### Text extract
There are also various factions within the place. As a stocker, Christian is guided down the superstore’s dreary, generic aisles by Bruno, who, during Christian’s probationary period, checks off various passing grades every time Christian performs his duties to his supervisor’s satisfaction. These duties mainly consist of loading large containers of food and beverages and transporting them from one huge shelf to another.
During one such nocturnal sortie, Bruno explains to Christian how departments interrelate: “We don’t get along with canned goods,” Bruno says in a serious tone. “With sweets, we’re fine.”
Soon, Christian makes contact with the sweets aisle manager, fittingly named “Sweets Marion” (played by Sandra Hüller, “Finsterworld,” “Requiem”). Whenever the two happen to stock shelves together, or their coffee breaks happen to coincide, they begin to reveal subtle clues into each other’s private lives.
Soon, Marion is flirting with Christian, but Bruno believes that she will lead him astray from taking his job seriously and training for the all-important forklift driver certification.
If this had been a large-budget Hollywood production, I suspect this film would have featured little animals being shot out of devices, fart jokes, and sappy, contrived romance scenes. Instead of focusing on Christian and Marion, though, we are treated to a masterclass in sincerity in filmmaking, as expressed through a plethora of performances that feel earnest and real.

### Provided material

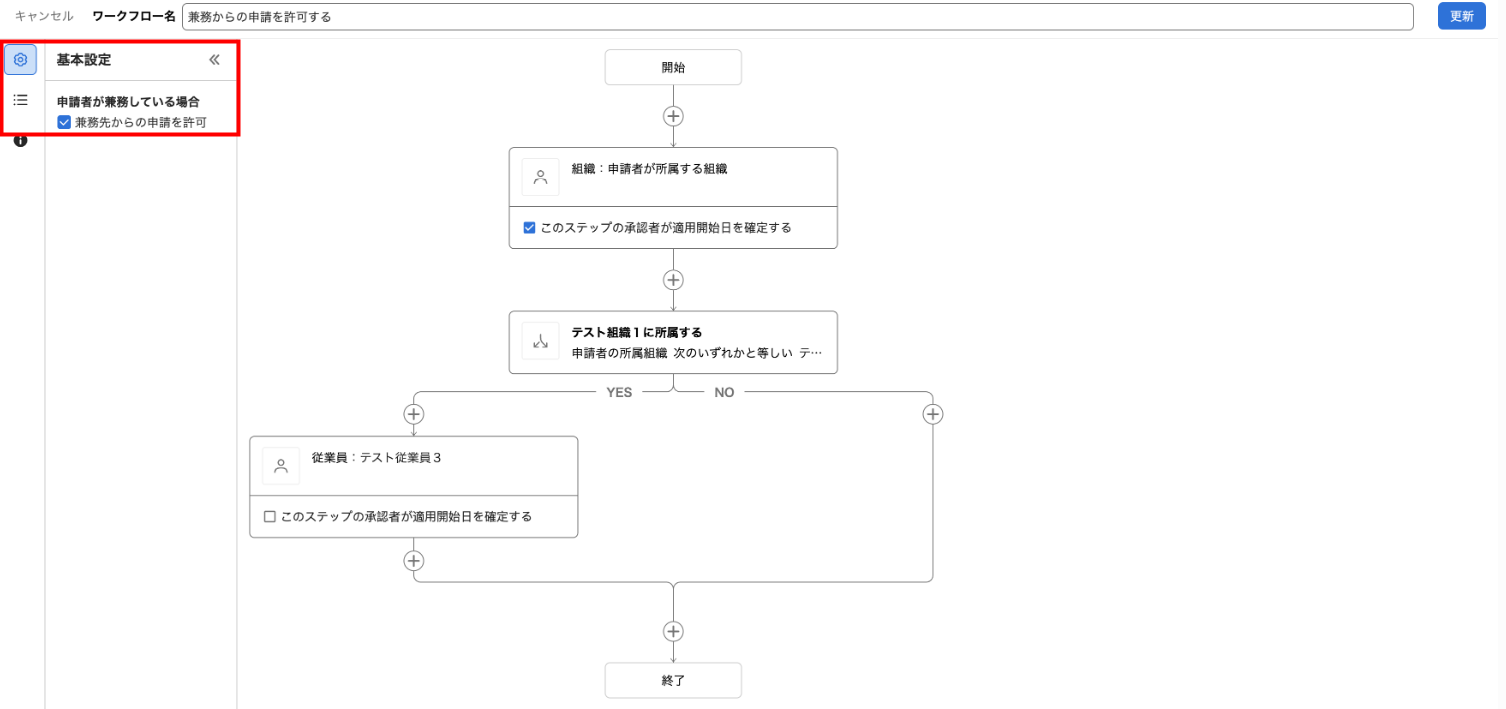The width and height of the screenshot is (1506, 709).
Task: Open the basic settings gear icon
Action: coord(20,60)
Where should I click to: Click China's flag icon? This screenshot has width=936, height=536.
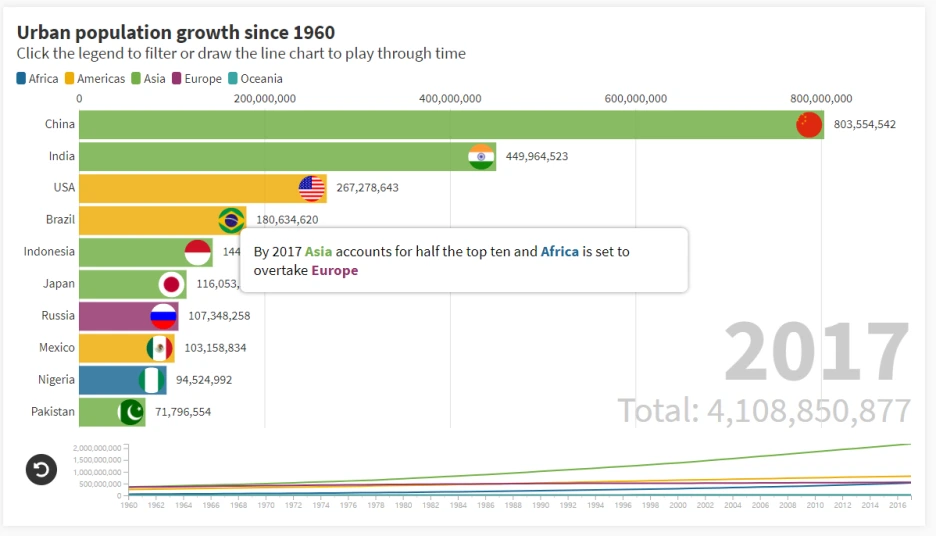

### Problems to work on
(a) Copy the passage of the film review from "If this had" up to and including "earnest and real.".
(b) Translate this sentence from the film review into Spanish: "These duties mainly consist of loading large containers of food and beverages and transporting them from one huge shelf to another."
The material has nothing to do with the work on the film review.

### Answer set
(a)
If this had been a large-budget Hollywood production, I suspect this film would have featured little animals being shot out of devices, fart jokes, and sappy, contrived romance scenes. Instead of focusing on Christian and Marion, though, we are treated to a masterclass in sincerity in filmmaking, as expressed through a plethora of performances that feel earnest and real.

(b) Estas tareas consisten principalmente en cargar grandes contenedores de alimentos y bebidas y trasladarlos de un enorme estante a otro.